2024 AIChE Annual Meeting
(175an) Enhanced Delivery of Disease-Targeted Nanobody-siRNA Conjugates
Methods: Nanobodies can be engineered to readily cross the BBB for site specific delivery to the brain for applications in brain cancer and autoimmune diseases. In this work, we focus on the generation of a modular nanobody-siRNA conjugate platform for targeting the BBB for autoimmune diseases. T cells play a key role in the progression of multiple sclerosis by releasing antigens and cytokines that inflict inflammation and damage in the CNS or through activation of B cells, ultimately resulting in demyelination and neurodegeneration. We will investigate delivery of siRNA targeting CD4+ T cells conjugated with anti-transferrin nanobody for in vitro qPCR experiments, validating our nanobody structure with size exclusion chromatography and SDS page. The combination of parameters (siRNA gene type, nanobody, endosomolytic peptide, and linker spacing) will be optimized by using cellular uptake, stability, and impact of linker length on the delivery of siRNA.
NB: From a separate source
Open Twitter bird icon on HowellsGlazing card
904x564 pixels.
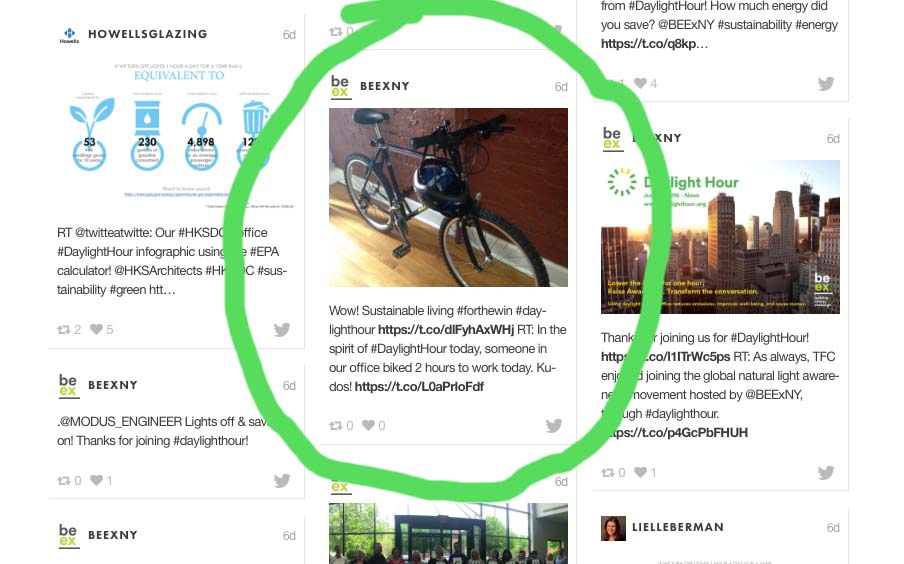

Results: Our preliminary experiments demonstrate knockdown of luciferase in vitro to evaluate the feasibility of our structure and determine the cellular uptake with and without an endosomolytic peptide using flow cytometry and microscopy. We will also investigate the modulation of nanobody type to target different cells through transcytosis within the BBB and CNS. The top combinations of our platform will be used to evaluate delivery of a therapeutic siRNA. The impacts of gene knockdown using qPCR, western blots, and viability in vitro will be examined for future optimization.
Conclusions: Future studies will explore the nanobody-siRNA conjugate platform in vivo using flow cytometry to monitor cellular uptake and off-target effects. The impact of therapeutic siRNA will be monitored in vivo to understand the efficacy of the platform and the epitope spreading. This work will allow for more site-specific targeting across the BBB for delivery of siRNA to enable targeted knockdown of the gene expression of interest, and possibly generating novel modular nanobodies.